Secretary of Defence Mark Esper said the Pentagon was considering sending troops and armoured vehicles to protect oil fields, controlled by Syrian Kurds, which might fall into the hands of the “Islamic State.”
At a gathering of NATO defence ministers in Brussels, Mark Esper said that the US would send reinforcements to Syria to secure oil fields, just weeks after President Donald Trump’s abrupt order to significantly scale back the US troop presence.
Though Trump repeatedly says he is pulling out of Syria, the reality on the ground is different.
“We are now taking some actions … to strengthen our position at Deir el-Zour, to ensure that we can deny ISIS access to the oil fields,” Esper said, using another common acronym for IS. “We are reinforcing that position, it will include some mechanised forces.”

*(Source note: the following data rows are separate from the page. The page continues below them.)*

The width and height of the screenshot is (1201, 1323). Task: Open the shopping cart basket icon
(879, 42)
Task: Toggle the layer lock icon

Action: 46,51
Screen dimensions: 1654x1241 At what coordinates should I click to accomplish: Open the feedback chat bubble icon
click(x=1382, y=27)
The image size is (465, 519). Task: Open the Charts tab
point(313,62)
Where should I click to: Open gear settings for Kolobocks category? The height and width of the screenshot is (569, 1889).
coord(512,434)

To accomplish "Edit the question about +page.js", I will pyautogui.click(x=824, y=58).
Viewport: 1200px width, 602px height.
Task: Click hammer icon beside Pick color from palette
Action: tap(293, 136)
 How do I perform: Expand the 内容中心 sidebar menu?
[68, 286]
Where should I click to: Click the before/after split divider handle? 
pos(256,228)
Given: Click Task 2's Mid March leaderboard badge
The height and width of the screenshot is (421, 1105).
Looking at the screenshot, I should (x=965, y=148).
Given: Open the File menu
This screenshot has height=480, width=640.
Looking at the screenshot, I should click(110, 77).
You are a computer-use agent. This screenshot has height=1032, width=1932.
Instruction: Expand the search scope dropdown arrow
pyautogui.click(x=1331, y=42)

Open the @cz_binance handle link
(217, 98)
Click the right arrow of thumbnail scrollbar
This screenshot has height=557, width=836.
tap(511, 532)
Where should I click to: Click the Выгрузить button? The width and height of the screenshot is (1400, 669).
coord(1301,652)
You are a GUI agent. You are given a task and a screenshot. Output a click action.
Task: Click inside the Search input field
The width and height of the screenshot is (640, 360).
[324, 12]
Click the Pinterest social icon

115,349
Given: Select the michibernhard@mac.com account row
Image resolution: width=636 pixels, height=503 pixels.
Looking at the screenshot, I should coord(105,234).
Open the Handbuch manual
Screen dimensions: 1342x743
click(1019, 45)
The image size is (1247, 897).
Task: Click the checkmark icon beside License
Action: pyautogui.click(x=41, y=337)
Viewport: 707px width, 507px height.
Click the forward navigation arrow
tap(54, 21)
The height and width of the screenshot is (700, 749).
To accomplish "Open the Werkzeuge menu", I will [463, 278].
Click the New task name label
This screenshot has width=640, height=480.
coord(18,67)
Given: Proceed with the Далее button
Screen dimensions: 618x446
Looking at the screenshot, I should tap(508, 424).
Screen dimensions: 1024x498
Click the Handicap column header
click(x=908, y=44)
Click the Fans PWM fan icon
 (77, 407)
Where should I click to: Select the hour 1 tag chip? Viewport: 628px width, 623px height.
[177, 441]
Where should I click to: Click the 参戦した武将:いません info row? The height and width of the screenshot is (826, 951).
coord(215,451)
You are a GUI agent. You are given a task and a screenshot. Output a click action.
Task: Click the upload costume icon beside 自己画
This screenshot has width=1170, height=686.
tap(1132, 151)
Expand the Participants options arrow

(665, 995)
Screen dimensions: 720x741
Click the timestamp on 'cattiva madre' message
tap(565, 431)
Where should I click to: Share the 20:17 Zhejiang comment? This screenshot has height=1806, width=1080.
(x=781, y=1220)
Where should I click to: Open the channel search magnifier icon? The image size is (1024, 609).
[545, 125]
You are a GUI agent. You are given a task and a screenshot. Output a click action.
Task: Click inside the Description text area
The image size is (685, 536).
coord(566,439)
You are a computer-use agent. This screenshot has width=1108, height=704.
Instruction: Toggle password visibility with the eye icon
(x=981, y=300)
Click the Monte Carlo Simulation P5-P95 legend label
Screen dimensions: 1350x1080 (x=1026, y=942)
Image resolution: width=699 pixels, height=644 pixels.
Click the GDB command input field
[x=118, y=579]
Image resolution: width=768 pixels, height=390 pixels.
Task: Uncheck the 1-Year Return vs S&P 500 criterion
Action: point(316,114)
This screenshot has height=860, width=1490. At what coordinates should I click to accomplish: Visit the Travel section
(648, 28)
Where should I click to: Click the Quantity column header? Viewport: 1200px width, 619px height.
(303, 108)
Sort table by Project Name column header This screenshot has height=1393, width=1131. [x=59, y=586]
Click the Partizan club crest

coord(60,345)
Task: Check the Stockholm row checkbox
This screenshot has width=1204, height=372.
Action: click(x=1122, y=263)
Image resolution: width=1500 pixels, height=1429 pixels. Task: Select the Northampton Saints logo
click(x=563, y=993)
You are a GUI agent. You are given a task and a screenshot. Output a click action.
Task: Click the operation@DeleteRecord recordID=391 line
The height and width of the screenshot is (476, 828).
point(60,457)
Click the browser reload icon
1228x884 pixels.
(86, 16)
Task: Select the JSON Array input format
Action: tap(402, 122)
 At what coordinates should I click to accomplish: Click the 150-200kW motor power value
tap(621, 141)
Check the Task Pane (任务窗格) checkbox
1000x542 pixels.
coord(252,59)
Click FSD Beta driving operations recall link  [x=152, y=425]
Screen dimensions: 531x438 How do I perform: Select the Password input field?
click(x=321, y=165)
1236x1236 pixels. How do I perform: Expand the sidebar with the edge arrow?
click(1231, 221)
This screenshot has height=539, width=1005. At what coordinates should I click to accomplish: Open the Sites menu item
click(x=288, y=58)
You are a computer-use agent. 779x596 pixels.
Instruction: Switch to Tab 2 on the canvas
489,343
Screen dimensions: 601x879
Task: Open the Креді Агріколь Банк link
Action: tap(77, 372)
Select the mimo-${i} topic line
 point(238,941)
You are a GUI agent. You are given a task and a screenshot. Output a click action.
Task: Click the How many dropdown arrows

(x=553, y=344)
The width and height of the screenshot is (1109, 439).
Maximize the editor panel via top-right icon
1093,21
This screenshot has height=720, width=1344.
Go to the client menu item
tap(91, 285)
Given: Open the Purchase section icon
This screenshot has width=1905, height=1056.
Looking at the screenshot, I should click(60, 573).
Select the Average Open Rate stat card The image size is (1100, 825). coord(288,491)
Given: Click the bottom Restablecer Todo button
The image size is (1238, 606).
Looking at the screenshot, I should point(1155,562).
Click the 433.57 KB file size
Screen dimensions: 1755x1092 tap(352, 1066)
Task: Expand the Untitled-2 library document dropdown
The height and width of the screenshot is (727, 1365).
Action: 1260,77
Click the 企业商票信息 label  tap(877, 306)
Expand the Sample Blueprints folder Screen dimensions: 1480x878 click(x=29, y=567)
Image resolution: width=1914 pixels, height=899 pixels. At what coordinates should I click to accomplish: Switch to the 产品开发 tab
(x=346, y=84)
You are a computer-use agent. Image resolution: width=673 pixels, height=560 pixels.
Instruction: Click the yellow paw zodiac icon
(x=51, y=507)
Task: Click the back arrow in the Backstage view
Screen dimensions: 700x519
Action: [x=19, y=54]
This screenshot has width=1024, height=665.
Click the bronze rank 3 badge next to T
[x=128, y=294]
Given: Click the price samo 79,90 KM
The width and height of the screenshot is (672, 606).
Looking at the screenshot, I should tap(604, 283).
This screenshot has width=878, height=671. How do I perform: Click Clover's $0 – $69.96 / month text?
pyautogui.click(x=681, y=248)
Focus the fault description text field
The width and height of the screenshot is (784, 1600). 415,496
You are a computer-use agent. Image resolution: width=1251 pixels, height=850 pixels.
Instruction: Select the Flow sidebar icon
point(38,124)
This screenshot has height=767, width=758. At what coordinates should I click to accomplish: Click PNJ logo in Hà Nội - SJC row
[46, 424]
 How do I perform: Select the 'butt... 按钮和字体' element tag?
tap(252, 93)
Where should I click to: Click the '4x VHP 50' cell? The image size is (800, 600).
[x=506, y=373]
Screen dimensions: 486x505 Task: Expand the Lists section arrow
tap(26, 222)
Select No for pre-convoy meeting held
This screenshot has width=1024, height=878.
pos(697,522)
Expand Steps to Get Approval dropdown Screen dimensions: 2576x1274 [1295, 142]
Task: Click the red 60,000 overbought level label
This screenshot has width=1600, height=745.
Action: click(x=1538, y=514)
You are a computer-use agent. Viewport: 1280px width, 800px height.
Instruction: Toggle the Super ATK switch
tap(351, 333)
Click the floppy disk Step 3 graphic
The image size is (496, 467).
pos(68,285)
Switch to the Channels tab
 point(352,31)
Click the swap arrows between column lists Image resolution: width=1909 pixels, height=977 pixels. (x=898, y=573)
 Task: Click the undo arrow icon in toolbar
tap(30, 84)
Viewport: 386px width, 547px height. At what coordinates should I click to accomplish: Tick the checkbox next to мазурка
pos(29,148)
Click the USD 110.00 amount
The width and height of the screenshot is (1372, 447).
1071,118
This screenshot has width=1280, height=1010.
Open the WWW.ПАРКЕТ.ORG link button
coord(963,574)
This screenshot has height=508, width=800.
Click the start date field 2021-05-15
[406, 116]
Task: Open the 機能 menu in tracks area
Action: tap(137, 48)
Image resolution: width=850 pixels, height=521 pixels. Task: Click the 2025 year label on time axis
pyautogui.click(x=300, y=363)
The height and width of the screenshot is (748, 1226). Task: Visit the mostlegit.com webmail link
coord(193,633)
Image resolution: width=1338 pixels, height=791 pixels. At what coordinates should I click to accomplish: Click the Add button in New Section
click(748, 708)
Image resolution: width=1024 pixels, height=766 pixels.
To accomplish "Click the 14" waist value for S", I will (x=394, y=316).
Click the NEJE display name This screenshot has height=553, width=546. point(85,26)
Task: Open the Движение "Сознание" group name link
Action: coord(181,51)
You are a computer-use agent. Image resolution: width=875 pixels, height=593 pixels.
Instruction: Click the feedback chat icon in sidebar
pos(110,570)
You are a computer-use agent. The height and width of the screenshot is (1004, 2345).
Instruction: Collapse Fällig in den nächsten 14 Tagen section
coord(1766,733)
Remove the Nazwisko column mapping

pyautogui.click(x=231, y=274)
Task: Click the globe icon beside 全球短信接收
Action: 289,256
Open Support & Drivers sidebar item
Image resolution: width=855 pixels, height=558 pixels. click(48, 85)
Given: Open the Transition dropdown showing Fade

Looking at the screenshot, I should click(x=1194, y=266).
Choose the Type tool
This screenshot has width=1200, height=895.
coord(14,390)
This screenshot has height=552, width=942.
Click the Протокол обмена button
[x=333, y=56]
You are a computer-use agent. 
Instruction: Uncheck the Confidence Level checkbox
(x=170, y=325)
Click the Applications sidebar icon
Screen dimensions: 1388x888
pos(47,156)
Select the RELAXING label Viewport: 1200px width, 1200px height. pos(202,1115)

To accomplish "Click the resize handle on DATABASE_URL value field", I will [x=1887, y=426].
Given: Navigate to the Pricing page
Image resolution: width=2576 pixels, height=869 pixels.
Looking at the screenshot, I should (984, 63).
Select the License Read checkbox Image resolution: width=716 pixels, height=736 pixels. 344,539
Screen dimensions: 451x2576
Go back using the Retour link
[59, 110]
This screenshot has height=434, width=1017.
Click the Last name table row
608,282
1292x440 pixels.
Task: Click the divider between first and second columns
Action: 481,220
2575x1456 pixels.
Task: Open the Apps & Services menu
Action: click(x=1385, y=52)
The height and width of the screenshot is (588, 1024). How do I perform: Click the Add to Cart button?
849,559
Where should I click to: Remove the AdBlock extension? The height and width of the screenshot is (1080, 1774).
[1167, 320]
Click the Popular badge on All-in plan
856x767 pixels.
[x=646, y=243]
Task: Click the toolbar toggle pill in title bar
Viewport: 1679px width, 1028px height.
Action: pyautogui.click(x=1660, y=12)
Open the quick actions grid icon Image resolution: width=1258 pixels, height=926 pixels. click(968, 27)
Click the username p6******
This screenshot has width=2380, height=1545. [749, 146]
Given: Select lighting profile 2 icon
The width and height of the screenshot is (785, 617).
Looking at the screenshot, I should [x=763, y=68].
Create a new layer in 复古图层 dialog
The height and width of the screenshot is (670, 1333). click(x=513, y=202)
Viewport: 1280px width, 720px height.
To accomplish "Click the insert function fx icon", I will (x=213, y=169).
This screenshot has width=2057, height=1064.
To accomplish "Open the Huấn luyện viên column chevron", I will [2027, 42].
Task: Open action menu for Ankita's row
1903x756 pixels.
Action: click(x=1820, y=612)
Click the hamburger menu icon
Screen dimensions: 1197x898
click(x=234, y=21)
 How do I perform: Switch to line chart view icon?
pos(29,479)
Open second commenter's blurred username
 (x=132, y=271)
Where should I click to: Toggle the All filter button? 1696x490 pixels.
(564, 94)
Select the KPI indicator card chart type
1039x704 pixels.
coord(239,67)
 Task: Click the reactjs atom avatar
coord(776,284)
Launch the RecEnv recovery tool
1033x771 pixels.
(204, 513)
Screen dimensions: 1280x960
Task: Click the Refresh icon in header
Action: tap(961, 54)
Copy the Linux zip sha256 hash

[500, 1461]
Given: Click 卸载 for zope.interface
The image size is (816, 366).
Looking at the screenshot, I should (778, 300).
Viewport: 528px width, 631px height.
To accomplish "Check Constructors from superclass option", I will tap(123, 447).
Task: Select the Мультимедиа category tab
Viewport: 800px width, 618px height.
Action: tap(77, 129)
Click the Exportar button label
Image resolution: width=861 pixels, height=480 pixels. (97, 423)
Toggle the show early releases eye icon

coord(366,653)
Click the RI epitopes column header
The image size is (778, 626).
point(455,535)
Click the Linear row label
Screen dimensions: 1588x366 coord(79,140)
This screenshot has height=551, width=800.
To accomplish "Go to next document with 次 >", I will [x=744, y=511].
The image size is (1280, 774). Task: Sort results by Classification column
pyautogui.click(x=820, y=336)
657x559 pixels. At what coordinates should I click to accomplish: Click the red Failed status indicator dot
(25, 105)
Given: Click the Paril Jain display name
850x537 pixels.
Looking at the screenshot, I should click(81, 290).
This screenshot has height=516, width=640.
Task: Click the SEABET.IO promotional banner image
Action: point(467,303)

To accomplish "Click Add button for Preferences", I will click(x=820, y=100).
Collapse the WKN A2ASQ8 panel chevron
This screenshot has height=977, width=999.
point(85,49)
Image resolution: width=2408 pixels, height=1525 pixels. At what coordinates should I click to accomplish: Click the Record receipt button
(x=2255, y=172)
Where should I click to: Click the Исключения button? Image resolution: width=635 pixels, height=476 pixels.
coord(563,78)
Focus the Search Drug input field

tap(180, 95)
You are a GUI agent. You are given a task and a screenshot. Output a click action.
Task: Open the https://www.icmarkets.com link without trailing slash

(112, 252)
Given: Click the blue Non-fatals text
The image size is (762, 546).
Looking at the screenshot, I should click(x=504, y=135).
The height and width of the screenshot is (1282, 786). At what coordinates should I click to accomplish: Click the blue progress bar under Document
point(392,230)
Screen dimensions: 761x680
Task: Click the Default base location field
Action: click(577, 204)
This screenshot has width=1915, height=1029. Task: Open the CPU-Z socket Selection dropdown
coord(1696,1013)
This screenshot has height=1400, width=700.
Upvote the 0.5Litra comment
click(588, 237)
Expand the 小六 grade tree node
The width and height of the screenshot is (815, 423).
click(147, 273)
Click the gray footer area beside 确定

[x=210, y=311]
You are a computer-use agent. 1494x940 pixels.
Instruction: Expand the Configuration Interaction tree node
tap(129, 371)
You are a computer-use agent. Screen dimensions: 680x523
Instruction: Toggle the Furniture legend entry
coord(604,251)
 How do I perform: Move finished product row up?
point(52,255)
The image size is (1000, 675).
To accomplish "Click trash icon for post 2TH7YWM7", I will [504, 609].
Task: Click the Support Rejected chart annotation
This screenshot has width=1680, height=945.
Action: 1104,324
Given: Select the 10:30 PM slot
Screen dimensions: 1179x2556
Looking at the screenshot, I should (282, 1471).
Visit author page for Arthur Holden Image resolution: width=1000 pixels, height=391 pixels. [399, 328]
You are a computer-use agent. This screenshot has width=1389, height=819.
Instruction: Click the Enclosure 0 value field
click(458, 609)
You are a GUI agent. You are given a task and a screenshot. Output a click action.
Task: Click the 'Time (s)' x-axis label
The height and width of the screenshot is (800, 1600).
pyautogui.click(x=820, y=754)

Adding armoured reinforcements in the oil-producing area of Syria could mean sending several hundred U.S. troops — even as a similar number are being withdrawn from a separate mission closer to the border with Turkey where Russian forces have been filling the vacuum.
On Friday, Esper described the added force as “mechanised,” which means it likely will include armoured vehicles such as Bradley armoured infantry carriers and possibly tanks, although details were still be worked out. This reinforcement would introduce a new dimension to the U.S. military presence, which largely has been comprised of special operations forces not equipped with tanks or other armoured vehicles.
Esper spoke at a news conference at NATO headquarters in Brussels, where he consulted with American allies.
Sending an armoured force to eastern Syria would partially reverse the ongoing shrinkage of the U.S. troop presence in Syria. Trump has ordered the withdrawal of nearly all 1,000 U.S. troops who had been partnering with a Syrian Kurdish-led militia against the Islamic State group. That withdrawal is proceeding even as Esper announced the plan to put reinforcements in the oil-producing area.
Meanwhile, Trump tweets: ‘Oil is secured … COMING HOME!’
However, Esper’s comments coincided almost to the minute with a series of tweets from Donald Trump focusing far more on the US troop pullout than any potential reinforcements.
“Oil is secured. Our soldiers have left and are leaving Syria for other places, then COMING HOME!,” Trump wrote. “When these pundit fools who have called the Middle East wrong for 20 years ask what we are getting out of the deal, I simply say, THE OIL, AND WE ARE BRINGING OUR SOLDIERS BACK HOME, ISIS SECURED!”
….COMING HOME! We were supposed to be there for 30 days – That was 10 years ago. When these pundit fools who have called the Middle East wrong for 20 years ask what we are getting out of the deal, I simply say, THE OIL, AND WE ARE BRINGING OUR SOLDIERS BACK HOME, ISIS SECURED!
— Donald J. Trump (@realDonaldTrump) October 25, 2019
Trump’s decision to withdraw nearly all of the 1,000 US troops stationed in Syria since 2015 — when IS’ power in the region was at its peak — was broadly seen as paving the way for NATO ally Turkey to launch military operations in the region. Turkey is a staunch opponent not just of the Assad regime in Syria, but also of many Kurdish groups who until the US betrayal had been instrumental in the defeat of ISIS in that region.
The defence chief also said today that Kurdish troops are recapturing ISIS members who escaped from Kurdish-run prisons in the northeast since the start of Turkey’s incursion into Syria.
“The SDF has assured us that all ISIS prisoners are being secured,” he said, referring to the Kurdish-led Syrian Democratic Forces.